### [Written task 1]
In the entries between the line holding "Click the 最大值 range button" and the line holding "[1480, 118]", inclusive, replace "GUI agent" with "interface agent" and change nothing else. Give back only those lines.
━━ Quoted text
The Company files annual, quarterly and current reports, proxy statements and other information with the SEC. You may read and copy any reports, statements or other information that the Company files with the SEC at the SEC’s public reference room at 100 F Street, N.E., Washington, D.C. 20549. Please call the SEC at 1-800-SEC-0330 for further information on the public reference room. These SEC filings are also available to the public from commercial document retrieval services and at the Internet website maintained by the SEC at www.sec.gov.
YOUR VOTE IS IMPORTANT
NO MATTER HOW MANY OR HOW FEW SHARES YOU OWN, WE ARE SEEKING YOUR SUPPORT. PLEASE VOTE FOR MR. SCHNEIDER. ONLY YOUR LATEST DATED PROXY COUNTS. EVEN IF YOU HAVE ALREADY RETURNED A WHITE PROXY TO THE COMPANY’S BOARD OF DIRECTORS, YOU HAVE EVERY LEGAL RIGHT TO REVOKE IT BY RETURNING A GREEN PROXY TO US AS PROVIDED BELOW.
IF YOU ARE A RECORD HOLDER, PLEASE VOTE BY SIGNING, DATING, AND MAILING (IN THE ENCLOSED POSTAGE-PAID ENVELOPE) THE ENCLOSED GREEN PROXY CARD AS SOON AS POSSIBLE. IF YOUR SHARES ARE HELD IN “STREET NAME” BY A BROKER, NOMINEE, FIDUCIARY OR OTHER CUSTODIAN, FOLLOW THE DIRECTIONS GIVEN BY THE BROKER, NOMINEE, FIDUCIARY OR OTHER CUSTODIAN REGARDING HOW TO INSTRUCT THEM TO VOTE YOUR SHARES.
This Proxy Statement and the accompanying form of GREEN proxy card are available at www.dfking.com/ffnw. If you have any questions or require any assistance, please contact D.F. King & Co., Inc., proxy solicitors for the Stilwell Group, at the following address and telephone number:
D.F. KING & CO., INC. | |
48 Wall Street | |
New York, NY 10005 | |
Toll Free: 1-800-829-6551 |
Please feel free to call or email the Stilwell Group as follows:
The Stilwell Group | |
111 Broadway, 12th Floor | |
New York, NY 10006 | |
(212) 269-1551 Attention: Ms. Megan Parisi | |
info@stilwellgroup.com | |
10 |
Sincerely, | |
Joseph Stilwell | |
The Stilwell Group |
April [ ], 2012
11 |
APPENDIX A
IDENTITY OF PARTICIPANTS
The participants in this solicitation include Stilwell Value Partners II, L.P., a Delaware limited partnership ("Stilwell Value Partners II"); Stilwell Value Partners V, L.P., a Delaware limited partnership ("Stilwell Value Partners V"); Stilwell Value Partners VI, L.P., a Delaware limited partnership ("Stilwell Value Partners VI"); Stilwell Value Partners VII, L.P., a Delaware limited partnership ("Stilwell Value Partners VII"); Stilwell Partners, L.P., a Delaware limited partnership ("Stilwell Partners"); Stilwell Associates, L.P., a Delaware limited partnership ("Stilwell Associates"); Stilwell Associates Insurance Fund of the S.A.L.I. Multi-Series Fund L.P., a Delaware limited partnership ("Stilwell SALI Fund"); Stilwell Value LLC, ("Stilwell Value LLC"); Stilwell Advisers LLC, a Delaware limited liability company ("Stilwell Advisers"); Joseph Stilwell, (collectively, the "Beneficial Owners"), as well as Spencer Schneider (the "Nominee," and collectively with the Beneficial Owners, the "Group" or "Participants").
━━━━
### [Written task 2]
Answer these from the proxy statement excerpt:
(a) What is the address of the SEC's public reference room?
(b) What toll-free number is listed for D.F. King & Co., Inc.?
(c) Who is named as the Nominee?
━━ Available records
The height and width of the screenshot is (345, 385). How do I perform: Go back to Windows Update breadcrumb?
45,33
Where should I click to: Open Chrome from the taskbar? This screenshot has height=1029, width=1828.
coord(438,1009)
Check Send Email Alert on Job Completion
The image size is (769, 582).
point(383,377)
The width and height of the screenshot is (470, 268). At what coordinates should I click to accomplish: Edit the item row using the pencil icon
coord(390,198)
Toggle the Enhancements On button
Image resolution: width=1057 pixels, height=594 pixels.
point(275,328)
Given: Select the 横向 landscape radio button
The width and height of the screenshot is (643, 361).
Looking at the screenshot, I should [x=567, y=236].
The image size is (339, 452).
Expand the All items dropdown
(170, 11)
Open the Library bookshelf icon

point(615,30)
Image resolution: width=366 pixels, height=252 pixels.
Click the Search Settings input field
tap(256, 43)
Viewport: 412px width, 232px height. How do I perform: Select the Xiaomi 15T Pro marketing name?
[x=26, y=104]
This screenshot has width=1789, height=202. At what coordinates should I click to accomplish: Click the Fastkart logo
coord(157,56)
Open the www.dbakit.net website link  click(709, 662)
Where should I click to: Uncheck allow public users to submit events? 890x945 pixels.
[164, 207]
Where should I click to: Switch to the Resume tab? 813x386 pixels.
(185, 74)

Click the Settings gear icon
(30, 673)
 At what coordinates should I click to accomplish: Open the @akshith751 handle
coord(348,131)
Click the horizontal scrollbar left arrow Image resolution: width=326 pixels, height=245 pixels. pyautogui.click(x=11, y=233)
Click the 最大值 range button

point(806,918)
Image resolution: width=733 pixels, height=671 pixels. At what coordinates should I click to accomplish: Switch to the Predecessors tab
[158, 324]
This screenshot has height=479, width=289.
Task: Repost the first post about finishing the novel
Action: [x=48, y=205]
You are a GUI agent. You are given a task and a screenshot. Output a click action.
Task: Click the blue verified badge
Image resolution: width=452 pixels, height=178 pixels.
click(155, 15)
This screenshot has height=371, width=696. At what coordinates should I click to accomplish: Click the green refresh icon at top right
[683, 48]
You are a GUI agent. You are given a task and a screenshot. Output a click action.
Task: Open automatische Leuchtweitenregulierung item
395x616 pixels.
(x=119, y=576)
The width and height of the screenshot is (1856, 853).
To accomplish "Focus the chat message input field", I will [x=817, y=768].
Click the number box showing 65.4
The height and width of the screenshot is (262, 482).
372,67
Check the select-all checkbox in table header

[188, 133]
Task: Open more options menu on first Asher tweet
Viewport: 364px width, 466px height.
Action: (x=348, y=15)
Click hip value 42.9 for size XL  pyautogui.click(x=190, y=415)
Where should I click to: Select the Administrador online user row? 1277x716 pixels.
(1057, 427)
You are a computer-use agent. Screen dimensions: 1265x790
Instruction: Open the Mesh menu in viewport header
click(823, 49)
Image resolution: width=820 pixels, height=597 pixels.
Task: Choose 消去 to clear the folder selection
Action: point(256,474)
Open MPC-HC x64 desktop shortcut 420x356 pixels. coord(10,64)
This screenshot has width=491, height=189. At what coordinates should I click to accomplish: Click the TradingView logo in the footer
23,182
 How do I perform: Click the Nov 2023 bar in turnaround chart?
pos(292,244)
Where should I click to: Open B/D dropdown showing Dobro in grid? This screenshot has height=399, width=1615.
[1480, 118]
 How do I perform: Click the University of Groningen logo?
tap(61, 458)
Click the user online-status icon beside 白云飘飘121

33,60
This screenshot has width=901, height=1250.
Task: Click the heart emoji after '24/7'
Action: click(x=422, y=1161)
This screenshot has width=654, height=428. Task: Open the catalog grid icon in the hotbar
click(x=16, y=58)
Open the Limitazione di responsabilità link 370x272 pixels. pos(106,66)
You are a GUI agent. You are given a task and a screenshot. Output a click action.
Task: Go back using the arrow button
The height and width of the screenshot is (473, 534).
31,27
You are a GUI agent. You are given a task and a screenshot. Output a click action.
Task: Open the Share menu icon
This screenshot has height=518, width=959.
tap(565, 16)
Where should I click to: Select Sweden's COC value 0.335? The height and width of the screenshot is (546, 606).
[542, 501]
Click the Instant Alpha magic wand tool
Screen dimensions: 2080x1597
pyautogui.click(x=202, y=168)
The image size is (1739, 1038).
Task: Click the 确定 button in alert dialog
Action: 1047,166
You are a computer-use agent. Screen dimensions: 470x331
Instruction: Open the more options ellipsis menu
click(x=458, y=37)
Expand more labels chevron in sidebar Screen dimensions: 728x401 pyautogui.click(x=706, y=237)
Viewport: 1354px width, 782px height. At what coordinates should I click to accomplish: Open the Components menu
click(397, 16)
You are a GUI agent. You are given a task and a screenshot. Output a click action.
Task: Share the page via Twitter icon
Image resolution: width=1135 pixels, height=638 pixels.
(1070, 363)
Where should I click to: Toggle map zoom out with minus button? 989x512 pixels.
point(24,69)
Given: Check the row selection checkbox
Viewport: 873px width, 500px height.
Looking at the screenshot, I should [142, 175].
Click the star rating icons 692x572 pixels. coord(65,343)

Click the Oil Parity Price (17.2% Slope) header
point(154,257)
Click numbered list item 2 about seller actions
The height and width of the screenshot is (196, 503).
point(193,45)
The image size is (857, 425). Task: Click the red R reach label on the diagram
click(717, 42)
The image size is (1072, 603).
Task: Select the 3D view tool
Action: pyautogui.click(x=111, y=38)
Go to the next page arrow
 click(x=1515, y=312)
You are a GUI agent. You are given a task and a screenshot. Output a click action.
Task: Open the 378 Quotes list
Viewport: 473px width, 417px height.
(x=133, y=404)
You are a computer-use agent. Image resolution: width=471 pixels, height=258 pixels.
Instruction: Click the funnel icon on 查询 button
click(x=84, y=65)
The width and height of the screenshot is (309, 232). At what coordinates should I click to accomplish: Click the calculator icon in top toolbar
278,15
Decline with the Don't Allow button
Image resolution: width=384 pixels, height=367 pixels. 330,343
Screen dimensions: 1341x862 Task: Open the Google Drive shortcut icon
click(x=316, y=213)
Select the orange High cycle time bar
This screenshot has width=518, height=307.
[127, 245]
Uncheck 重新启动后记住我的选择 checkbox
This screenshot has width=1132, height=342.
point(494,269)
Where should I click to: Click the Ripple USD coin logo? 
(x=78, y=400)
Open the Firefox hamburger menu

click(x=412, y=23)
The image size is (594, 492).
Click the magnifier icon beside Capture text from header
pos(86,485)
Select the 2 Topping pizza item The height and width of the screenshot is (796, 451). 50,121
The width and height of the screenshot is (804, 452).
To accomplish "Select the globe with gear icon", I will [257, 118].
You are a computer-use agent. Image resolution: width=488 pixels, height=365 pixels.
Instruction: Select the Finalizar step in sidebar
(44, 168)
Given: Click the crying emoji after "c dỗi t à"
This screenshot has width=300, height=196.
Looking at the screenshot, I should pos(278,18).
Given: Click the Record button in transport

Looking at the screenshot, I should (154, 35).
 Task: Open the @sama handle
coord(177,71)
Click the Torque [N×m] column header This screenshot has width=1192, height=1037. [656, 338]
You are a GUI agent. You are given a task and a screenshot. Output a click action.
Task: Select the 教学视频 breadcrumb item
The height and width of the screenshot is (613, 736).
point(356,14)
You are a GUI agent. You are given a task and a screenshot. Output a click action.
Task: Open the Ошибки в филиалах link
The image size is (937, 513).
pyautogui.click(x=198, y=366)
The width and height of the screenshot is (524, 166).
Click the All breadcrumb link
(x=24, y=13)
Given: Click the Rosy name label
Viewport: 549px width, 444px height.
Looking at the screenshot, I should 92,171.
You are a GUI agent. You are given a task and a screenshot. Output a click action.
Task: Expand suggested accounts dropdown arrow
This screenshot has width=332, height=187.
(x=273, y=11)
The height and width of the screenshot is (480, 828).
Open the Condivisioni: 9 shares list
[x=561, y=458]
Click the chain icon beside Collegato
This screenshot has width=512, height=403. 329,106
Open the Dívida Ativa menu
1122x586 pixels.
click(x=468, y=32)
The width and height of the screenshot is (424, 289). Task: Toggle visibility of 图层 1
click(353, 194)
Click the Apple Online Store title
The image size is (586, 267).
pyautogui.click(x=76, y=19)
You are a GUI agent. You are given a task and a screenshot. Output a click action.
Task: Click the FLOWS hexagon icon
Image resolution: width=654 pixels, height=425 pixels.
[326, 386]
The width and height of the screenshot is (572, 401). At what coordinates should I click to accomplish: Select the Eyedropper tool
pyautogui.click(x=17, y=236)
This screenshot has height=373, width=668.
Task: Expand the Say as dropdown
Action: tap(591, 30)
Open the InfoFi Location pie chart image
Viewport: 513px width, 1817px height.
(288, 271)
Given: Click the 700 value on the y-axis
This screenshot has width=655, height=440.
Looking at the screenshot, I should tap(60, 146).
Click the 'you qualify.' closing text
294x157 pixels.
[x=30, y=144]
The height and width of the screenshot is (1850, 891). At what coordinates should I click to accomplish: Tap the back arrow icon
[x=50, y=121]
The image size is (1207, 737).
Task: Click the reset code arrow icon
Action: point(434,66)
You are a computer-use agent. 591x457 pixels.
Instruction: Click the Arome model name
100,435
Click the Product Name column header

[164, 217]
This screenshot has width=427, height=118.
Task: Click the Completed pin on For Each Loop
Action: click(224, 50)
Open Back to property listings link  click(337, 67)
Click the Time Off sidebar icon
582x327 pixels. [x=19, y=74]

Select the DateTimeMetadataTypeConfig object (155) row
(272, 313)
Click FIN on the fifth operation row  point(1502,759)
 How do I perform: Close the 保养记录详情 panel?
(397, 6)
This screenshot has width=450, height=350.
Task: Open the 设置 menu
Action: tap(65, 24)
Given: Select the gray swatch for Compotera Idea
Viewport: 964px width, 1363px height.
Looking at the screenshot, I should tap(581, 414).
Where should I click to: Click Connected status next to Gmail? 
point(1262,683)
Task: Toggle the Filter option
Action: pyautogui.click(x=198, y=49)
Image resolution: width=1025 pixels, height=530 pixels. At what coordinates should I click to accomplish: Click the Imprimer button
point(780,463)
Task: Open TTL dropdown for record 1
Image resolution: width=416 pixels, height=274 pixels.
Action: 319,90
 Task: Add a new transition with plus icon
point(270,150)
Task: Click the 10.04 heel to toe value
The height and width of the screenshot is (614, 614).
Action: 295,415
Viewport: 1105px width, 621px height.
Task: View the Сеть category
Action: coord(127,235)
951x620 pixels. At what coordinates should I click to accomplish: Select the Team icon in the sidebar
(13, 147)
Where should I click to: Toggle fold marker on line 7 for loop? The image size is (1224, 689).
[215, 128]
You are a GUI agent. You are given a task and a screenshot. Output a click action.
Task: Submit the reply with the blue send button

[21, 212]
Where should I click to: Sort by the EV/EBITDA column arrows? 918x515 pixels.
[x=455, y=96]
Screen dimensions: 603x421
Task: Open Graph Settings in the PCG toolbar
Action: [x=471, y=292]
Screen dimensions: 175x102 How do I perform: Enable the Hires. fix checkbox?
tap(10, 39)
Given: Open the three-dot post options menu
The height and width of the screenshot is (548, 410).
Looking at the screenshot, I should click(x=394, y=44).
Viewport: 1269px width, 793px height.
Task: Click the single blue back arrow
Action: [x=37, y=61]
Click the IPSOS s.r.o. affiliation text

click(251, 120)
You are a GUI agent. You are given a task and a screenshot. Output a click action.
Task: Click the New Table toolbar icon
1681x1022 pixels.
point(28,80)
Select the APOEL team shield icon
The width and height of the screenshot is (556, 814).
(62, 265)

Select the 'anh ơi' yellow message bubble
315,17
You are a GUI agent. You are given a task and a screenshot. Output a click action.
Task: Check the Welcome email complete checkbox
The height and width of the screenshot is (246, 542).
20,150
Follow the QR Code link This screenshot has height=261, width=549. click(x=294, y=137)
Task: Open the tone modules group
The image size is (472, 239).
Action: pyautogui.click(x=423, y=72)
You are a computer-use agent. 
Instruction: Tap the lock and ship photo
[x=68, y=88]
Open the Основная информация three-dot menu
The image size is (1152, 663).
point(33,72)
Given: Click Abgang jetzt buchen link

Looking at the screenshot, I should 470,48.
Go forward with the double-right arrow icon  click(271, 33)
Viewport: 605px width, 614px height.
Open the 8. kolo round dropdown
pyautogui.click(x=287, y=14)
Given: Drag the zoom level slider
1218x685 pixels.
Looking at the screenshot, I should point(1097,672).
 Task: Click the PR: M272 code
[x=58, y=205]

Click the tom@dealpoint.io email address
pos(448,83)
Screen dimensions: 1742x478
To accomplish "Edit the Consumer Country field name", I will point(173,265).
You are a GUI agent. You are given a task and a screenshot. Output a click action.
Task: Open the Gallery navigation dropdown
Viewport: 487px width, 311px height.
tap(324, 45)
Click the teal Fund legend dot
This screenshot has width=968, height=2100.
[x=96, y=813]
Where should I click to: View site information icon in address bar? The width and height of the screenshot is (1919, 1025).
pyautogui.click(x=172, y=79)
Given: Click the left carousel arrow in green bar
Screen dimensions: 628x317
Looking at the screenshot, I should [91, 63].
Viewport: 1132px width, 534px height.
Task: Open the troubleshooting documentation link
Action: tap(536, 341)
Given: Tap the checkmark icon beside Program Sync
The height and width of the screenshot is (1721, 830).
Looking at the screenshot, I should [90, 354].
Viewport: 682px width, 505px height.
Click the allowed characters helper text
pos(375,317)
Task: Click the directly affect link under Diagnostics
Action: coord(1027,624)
━━━━
### [Task answer 1]
Click the 最大值 range button

point(806,918)
Image resolution: width=733 pixels, height=671 pixels. At what coordinates should I click to accomplish: Switch to the Predecessors tab
[158, 324]
This screenshot has height=479, width=289.
Task: Repost the first post about finishing the novel
Action: [x=48, y=205]
You are a interface agent. You are given a task and a screenshot. Output a click action.
Task: Click the blue verified badge
Image resolution: width=452 pixels, height=178 pixels.
click(155, 15)
This screenshot has height=371, width=696. At what coordinates should I click to accomplish: Click the green refresh icon at top right
[683, 48]
You are a interface agent. You are given a task and a screenshot. Output a click action.
Task: Open automatische Leuchtweitenregulierung item
395x616 pixels.
(x=119, y=576)
The width and height of the screenshot is (1856, 853).
To accomplish "Focus the chat message input field", I will [x=817, y=768].
Click the number box showing 65.4
The height and width of the screenshot is (262, 482).
372,67
Check the select-all checkbox in table header

[188, 133]
Task: Open more options menu on first Asher tweet
Viewport: 364px width, 466px height.
Action: (x=348, y=15)
Click hip value 42.9 for size XL  pyautogui.click(x=190, y=415)
Where should I click to: Select the Administrador online user row? 1277x716 pixels.
(1057, 427)
You are a computer-use agent. Screen dimensions: 1265x790
Instruction: Open the Mesh menu in viewport header
click(823, 49)
Image resolution: width=820 pixels, height=597 pixels.
Task: Choose 消去 to clear the folder selection
Action: point(256,474)
Open MPC-HC x64 desktop shortcut 420x356 pixels. coord(10,64)
This screenshot has width=491, height=189. At what coordinates should I click to accomplish: Click the TradingView logo in the footer
23,182
 How do I perform: Click the Nov 2023 bar in turnaround chart?
pos(292,244)
Where should I click to: Open B/D dropdown showing Dobro in grid? This screenshot has height=399, width=1615.
[1480, 118]

### [Task answer 2]
(a) 100 F Street, N.E., Washington, D.C. 20549
(b) 1-800-829-6551
(c) Spencer Schneider